Work to do: Resize everything from the row containing "Where should I click to: Open" down to the row containing "coord(443,275)", both included. Write out those rows again, multiplying only the click coordinates given as answers by 0.95 and rounding to whole numbers with halves going up, and copy every other number unchanged.

-- START OF Exercise inputs --

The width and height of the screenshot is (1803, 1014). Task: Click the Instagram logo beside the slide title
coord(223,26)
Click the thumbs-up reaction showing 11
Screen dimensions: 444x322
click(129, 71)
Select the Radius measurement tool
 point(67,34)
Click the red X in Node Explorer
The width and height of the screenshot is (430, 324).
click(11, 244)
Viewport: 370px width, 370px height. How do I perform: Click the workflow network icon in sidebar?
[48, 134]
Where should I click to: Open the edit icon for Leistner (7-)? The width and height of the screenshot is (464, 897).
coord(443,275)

-- END OF Exercise inputs --
-- START OF Exercise inputs --

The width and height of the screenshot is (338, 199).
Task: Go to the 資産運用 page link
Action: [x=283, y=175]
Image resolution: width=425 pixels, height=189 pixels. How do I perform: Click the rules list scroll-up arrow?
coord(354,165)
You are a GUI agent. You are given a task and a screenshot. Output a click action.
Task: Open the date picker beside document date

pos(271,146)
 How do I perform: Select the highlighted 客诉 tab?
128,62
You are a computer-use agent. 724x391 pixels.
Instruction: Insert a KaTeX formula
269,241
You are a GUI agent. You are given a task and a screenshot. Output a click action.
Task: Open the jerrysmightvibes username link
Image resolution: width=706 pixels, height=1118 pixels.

-- END OF Exercise inputs --
-- START OF Exercise inputs --

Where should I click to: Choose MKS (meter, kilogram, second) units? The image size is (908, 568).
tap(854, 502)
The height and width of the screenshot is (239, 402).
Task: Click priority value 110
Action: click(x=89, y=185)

-- END OF Exercise inputs --

Answer to this exercise:
Where should I click to: Open the edit icon for Leistner (7-)? The width and height of the screenshot is (464, 897).
coord(421,261)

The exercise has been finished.